Kids always act up the most before they go to sleep.

If you're black, you got to look at America a little bit different. You got to look at America like the uncle who paid for you to go to college, but who molested you.

Once you're married, kiss all your dreams good-bye and "make the bitch happy." Good relationship is simply eating and fucking.

My favorite song right now is impossible to defend. It's impossible. We should all be ashamed of ourselves for liking this fucking song. Lil Jon. You know that shit: "To the window! To the wall! [crowd sings along] 'Till the sweat drip from my balls! Skeet, skeet, skeet, skeet!" You go to clubs, you see girls dance to that shit. "Till the sweat drip from my balls! Till the sweat drip from my balls! From my balls! From my balls! My balls! Skeet, Skeet Skeet!" I feel sorry for the guys that gotta pick a wife out of this bunch. It's like, "Daddy, where'd you meet Mommy?" "Oh, she was singing about balls at a club. Skeet, skeet, skeet!"

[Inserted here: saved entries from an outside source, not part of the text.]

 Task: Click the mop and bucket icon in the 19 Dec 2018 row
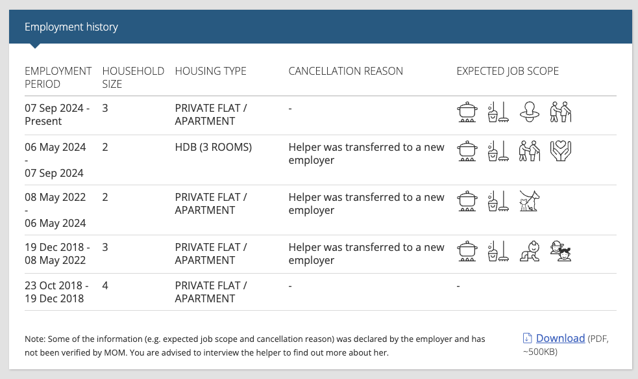point(498,251)
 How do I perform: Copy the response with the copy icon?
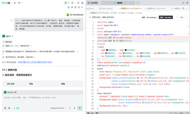pos(75,7)
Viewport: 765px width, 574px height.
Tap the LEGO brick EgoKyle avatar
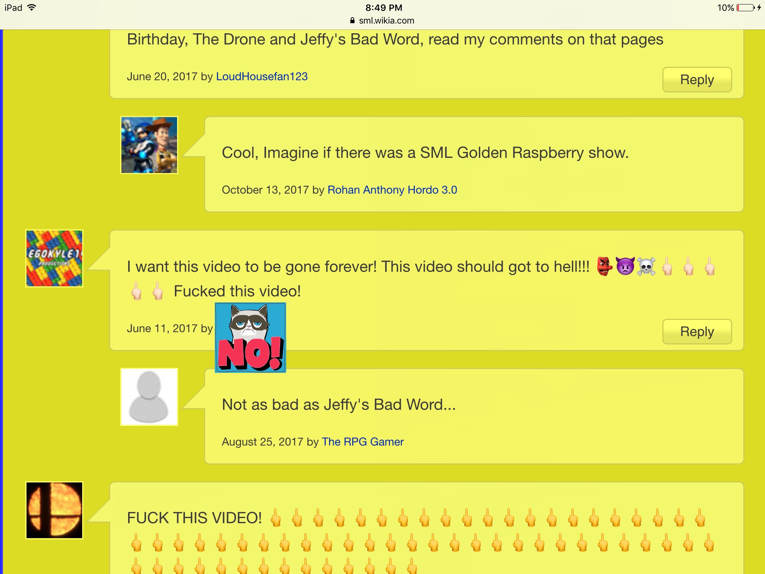(x=54, y=258)
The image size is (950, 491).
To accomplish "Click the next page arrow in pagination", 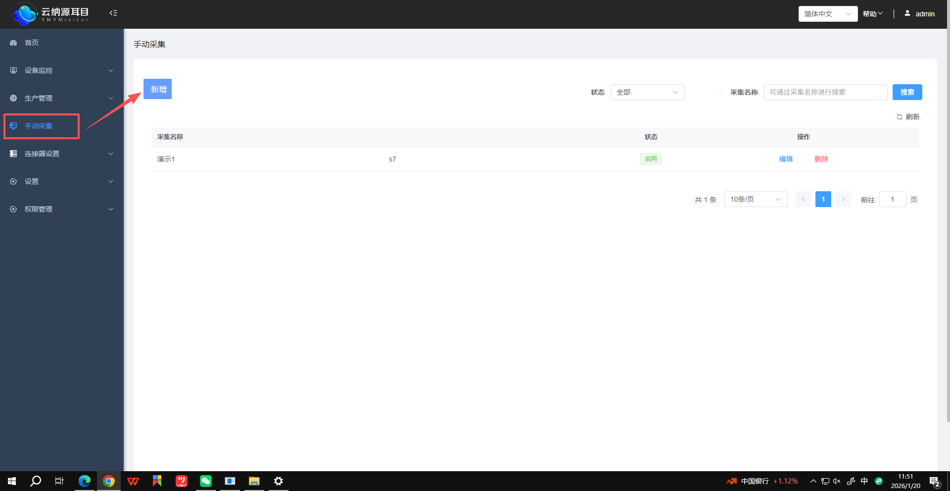I will coord(843,199).
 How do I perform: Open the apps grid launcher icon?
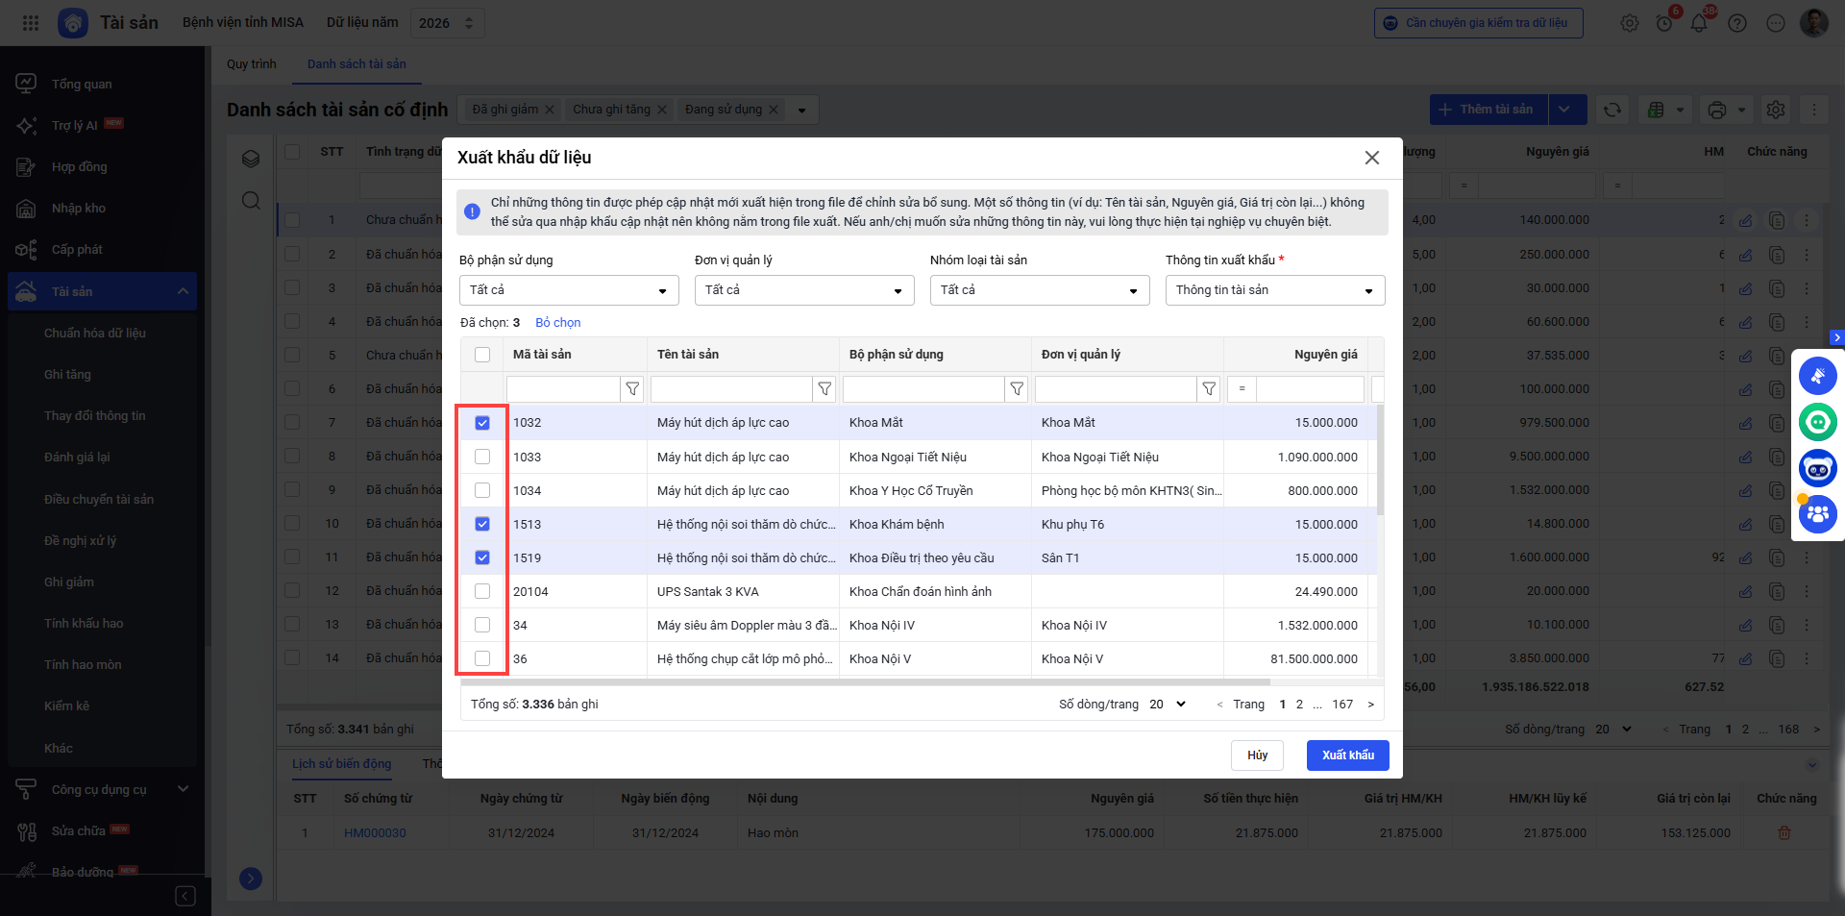coord(31,23)
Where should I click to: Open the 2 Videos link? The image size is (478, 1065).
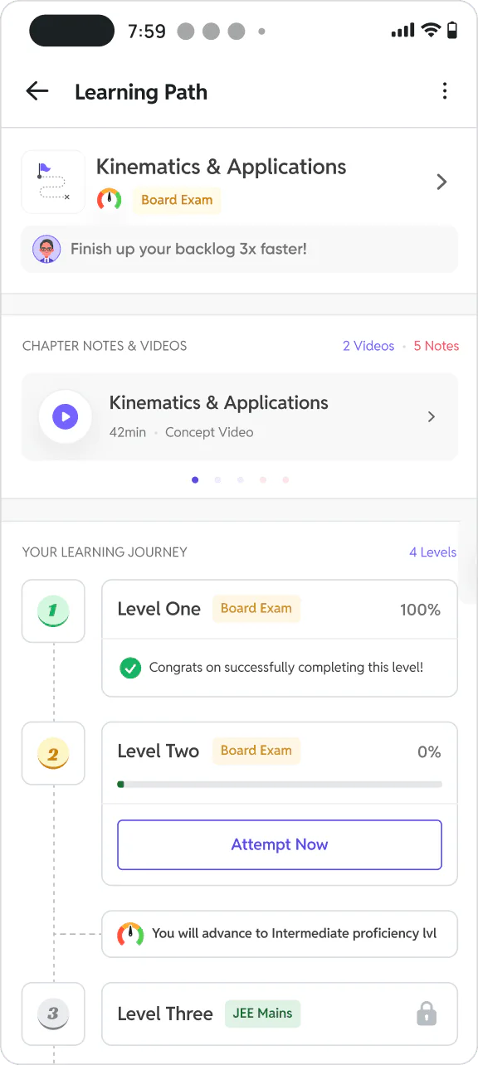[368, 346]
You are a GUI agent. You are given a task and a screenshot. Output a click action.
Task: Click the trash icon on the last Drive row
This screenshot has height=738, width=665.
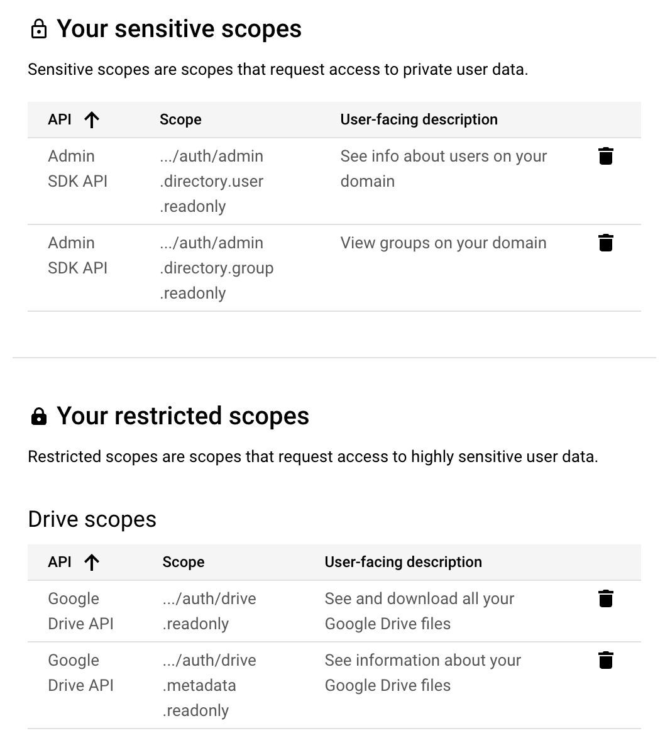[605, 660]
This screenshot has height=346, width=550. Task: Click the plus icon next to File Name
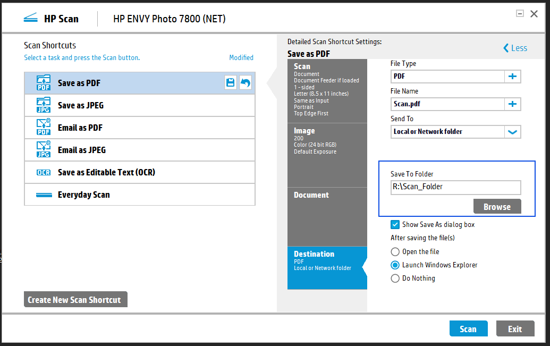(512, 104)
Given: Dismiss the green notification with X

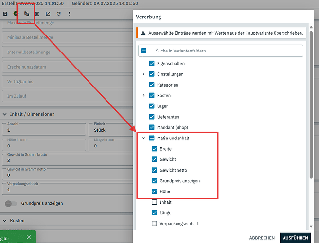Looking at the screenshot, I should [x=28, y=237].
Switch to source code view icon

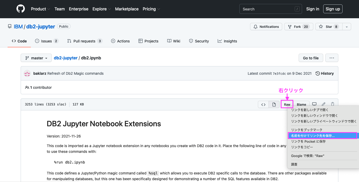click(263, 104)
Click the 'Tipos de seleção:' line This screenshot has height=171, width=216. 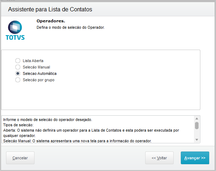pos(18,125)
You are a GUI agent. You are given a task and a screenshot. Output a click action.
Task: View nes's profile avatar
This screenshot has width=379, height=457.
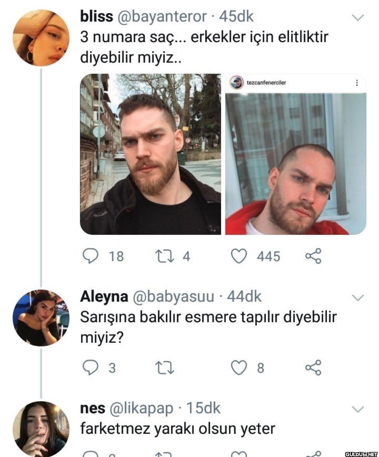point(41,429)
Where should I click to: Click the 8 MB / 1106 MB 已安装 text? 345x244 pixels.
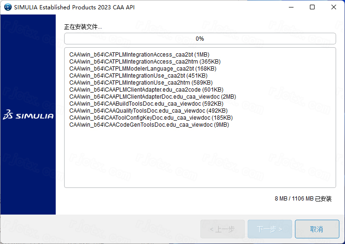pyautogui.click(x=303, y=199)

Oprah is rich, Bill Gates is wealthy. If Bill Gates woke up tomorrow with Oprah's money, he'd jump out a fuckin' window and slit his throat on the way down saying, "I can't even put gas in my plane!"

I'm a rap comedian the same way Bill Cosby is a jazz comedian, Cosby's laid back. I'm like, bang, bang bang, right into it.

I'm like the Hulk on stage. It's way over the top. That's Bizarro Chris. Sometimes I get off stage and go "What did I say?!" I'll watch one of my stand-up specials a year later and go "Eww, that was mean."

Karaoke isn't fair when you're a comedian. The whole idea is to get people laughing and enjoying themselves, and I'm a professional funny guy.

Relationships, easy to get into, hard to maintain. Why are they so hard to maintain? Because it’s hard to keep up the lie! ‘Cause you can’t get nobody being you. You got to lie to get somebody.

I'm severely overrated. I'm just above a hack.

I'm happy if everybody else is. I'm a big brother, the oldest. If you're happy and I'm not, I'm cool with that. If I'm happy and you're not, I'm sad.

You know those guys that go to the strip club at the daytime? If you're at a strip club, and the sun is out, you got some problems!

I've been married for 10 years and, you know, it's hard, you spruce it up and you go places. How do you spruce up anything? Artificially. You go places and do things.